_Work order_: Retype every line of the data below, starting with the first and ending with the line that contains "রাজনীতি (32, 2144)", but leave out the pictures.

_Data extract_:
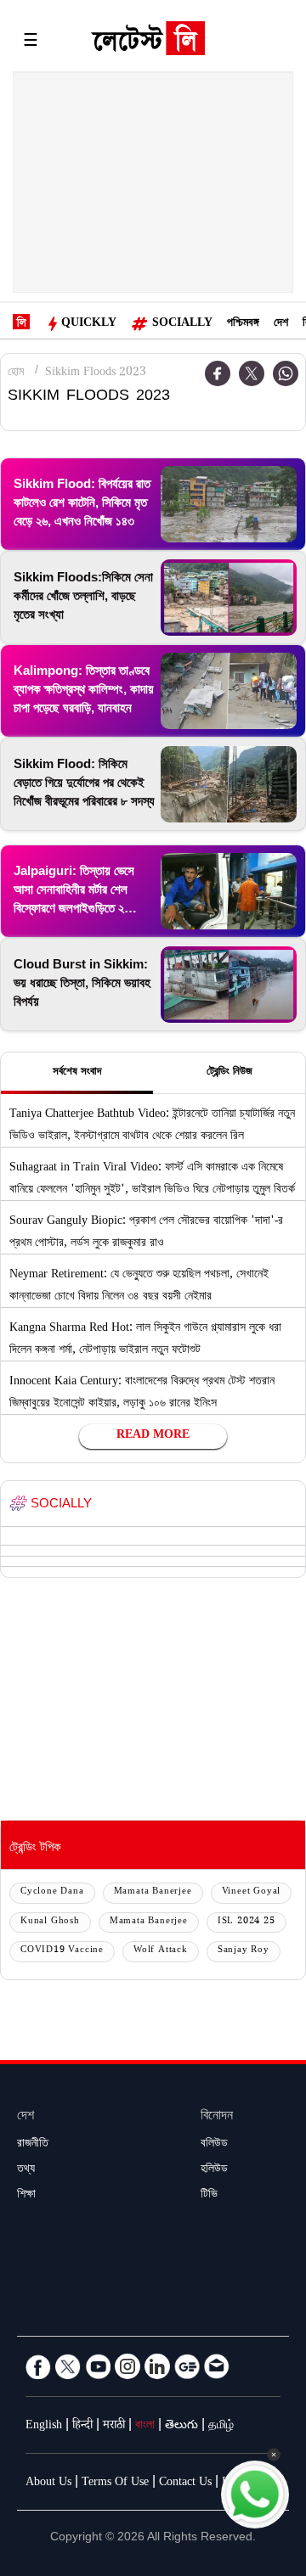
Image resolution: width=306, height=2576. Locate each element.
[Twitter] (251, 373)
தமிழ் (221, 2426)
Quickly (88, 324)
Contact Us (185, 2483)
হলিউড (214, 2170)
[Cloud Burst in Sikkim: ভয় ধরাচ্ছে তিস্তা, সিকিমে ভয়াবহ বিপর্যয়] (229, 984)
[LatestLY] (148, 42)
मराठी (114, 2426)
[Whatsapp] (285, 373)
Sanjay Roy (243, 1951)
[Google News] (187, 2366)
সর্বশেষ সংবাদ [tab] (77, 1072)
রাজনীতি (32, 2144)
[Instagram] (127, 2366)
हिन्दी (82, 2426)
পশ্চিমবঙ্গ (243, 324)
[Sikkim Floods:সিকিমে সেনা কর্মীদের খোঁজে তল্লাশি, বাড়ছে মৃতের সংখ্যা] (229, 597)
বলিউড (214, 2144)
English (44, 2426)
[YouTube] (97, 2366)
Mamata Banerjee (153, 1892)
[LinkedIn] (157, 2366)
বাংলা (145, 2426)
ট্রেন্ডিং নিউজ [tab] (229, 1072)
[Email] (217, 2366)
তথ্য (26, 2170)
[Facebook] (38, 2366)
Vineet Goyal (251, 1892)
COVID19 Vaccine (62, 1951)
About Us (48, 2483)
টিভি (209, 2195)
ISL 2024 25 (246, 1922)
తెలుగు (181, 2426)
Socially (182, 324)
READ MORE (153, 1436)
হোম (16, 373)
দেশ (281, 324)
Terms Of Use (115, 2483)
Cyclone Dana (52, 1892)
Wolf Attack (160, 1951)
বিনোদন (217, 2117)
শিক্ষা (26, 2195)
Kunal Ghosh (50, 1922)
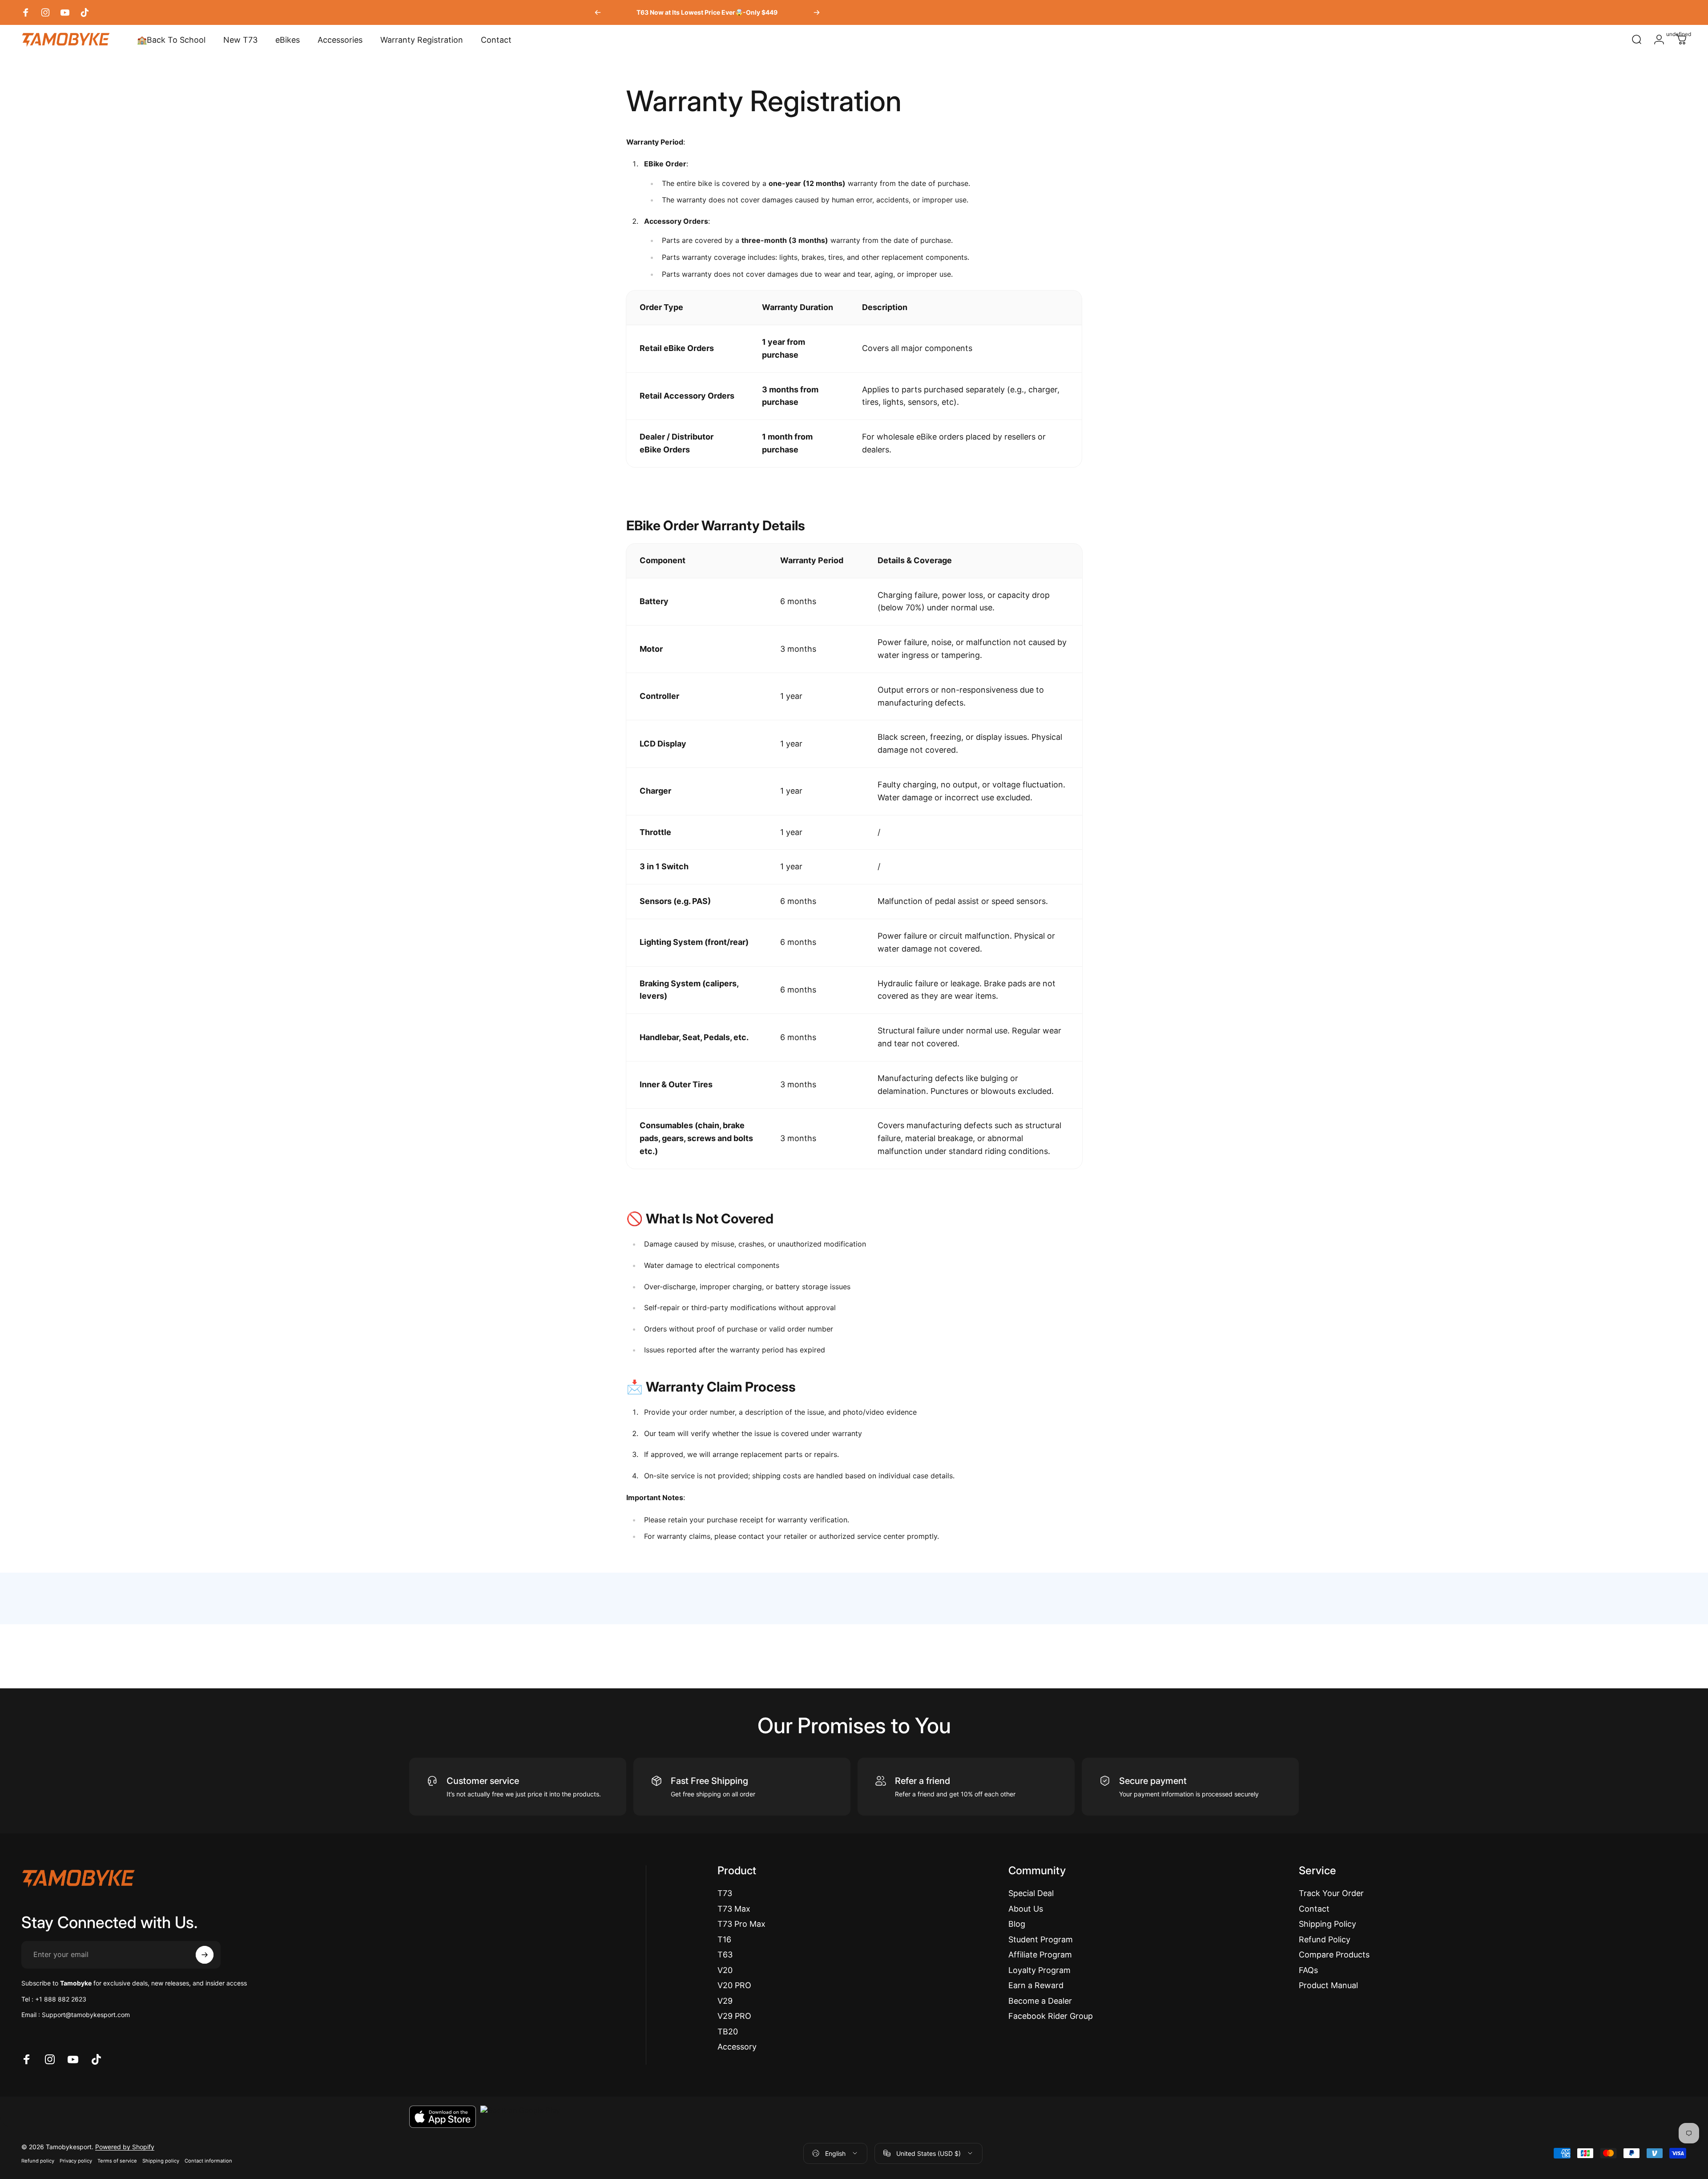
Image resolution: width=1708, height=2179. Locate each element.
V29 (725, 2000)
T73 (724, 1893)
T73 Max (733, 1908)
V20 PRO (734, 1985)
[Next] (816, 12)
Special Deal (1031, 1893)
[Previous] (598, 12)
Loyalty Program (1039, 1970)
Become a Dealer (1040, 2000)
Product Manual (1328, 1985)
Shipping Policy (1327, 1924)
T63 (725, 1954)
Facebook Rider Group (1050, 2016)
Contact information (208, 2161)
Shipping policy (160, 2161)
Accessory (737, 2046)
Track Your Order (1331, 1893)
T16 (724, 1939)
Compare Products (1334, 1954)
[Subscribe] (205, 1955)
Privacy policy (76, 2161)
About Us (1025, 1908)
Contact (1314, 1908)
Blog (1016, 1924)
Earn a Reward (1035, 1985)
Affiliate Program (1040, 1954)
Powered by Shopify (124, 2147)
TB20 (727, 2031)
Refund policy (37, 2161)
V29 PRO (734, 2016)
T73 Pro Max (741, 1924)
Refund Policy (1324, 1939)
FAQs (1308, 1970)
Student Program (1040, 1939)
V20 (725, 1970)
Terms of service (117, 2161)
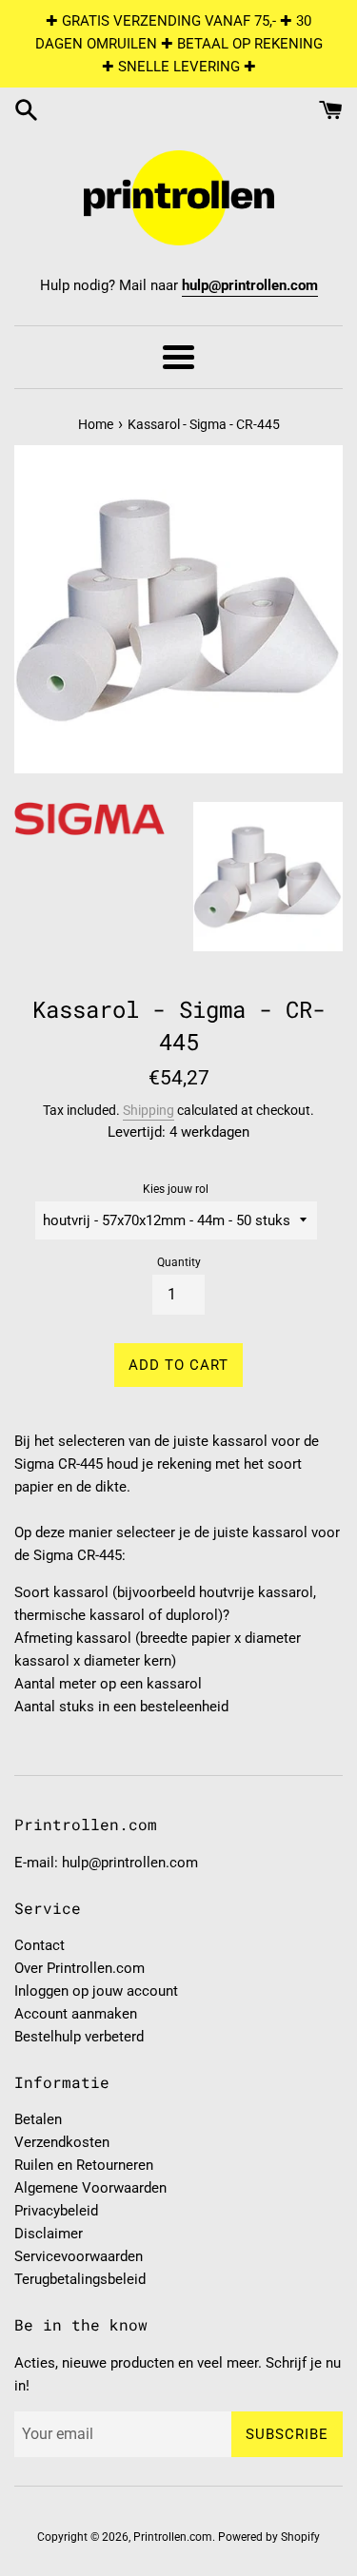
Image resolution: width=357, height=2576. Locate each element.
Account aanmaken (75, 2013)
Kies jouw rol (175, 1189)
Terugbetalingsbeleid (80, 2279)
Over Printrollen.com (79, 1968)
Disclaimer (48, 2233)
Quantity (179, 1262)
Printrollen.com (172, 2537)
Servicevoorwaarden (78, 2256)
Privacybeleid (56, 2210)
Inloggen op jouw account (96, 1991)
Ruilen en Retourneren (83, 2165)
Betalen (38, 2119)
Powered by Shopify (269, 2537)
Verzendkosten (61, 2142)
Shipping (148, 1110)
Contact (39, 1945)
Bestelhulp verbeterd (79, 2036)
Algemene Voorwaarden (90, 2187)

_Answer for this exercise_:
Image resolution: width=306, height=2576. Locate each element.
[Twitter] (251, 373)
தமிழ் (221, 2426)
Quickly (88, 324)
Contact Us (185, 2483)
হলিউড (214, 2170)
[Cloud Burst in Sikkim: ভয় ধরাচ্ছে তিস্তা, সিকিমে ভয়াবহ বিপর্যয়] (229, 984)
[LatestLY] (148, 42)
मराठी (114, 2426)
[Whatsapp] (285, 373)
Sanjay Roy (243, 1951)
[Google News] (187, 2366)
সর্বশেষ সংবাদ [tab] (77, 1072)
রাজনীতি (32, 2144)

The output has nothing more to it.